━━━━━ Available data
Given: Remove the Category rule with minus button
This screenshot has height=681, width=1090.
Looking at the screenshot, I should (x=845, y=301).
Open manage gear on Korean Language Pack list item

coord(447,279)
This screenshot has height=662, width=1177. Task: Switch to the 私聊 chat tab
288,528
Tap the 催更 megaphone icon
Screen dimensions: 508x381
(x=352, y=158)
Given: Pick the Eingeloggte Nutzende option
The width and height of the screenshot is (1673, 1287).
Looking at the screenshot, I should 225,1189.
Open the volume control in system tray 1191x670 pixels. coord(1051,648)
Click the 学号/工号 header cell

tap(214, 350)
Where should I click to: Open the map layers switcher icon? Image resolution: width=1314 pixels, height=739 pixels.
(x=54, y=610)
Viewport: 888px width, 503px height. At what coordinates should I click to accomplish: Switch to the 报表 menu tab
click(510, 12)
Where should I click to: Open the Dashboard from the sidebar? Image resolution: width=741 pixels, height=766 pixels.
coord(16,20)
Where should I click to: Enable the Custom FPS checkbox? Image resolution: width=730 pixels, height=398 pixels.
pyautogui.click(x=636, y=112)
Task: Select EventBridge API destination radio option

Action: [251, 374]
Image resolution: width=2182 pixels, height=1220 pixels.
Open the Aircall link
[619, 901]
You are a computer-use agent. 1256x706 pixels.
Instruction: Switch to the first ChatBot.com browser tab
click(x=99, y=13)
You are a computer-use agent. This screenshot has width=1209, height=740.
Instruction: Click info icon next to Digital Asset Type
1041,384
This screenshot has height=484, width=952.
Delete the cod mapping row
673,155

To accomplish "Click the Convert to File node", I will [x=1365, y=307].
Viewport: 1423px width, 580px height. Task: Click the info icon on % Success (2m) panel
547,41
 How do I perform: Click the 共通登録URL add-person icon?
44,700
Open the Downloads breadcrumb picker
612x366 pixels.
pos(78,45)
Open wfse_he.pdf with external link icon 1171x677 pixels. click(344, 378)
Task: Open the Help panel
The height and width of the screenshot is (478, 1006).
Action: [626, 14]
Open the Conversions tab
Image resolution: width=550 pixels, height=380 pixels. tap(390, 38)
━━━━━━━━━━
▶ [Directions for this task]:
Lines holding "with" in the data above: copy each of them.

▶ [Exercise answer]:
Given: Remove the Category rule with minus button
Open wfse_he.pdf with external link icon 1171x677 pixels. click(344, 378)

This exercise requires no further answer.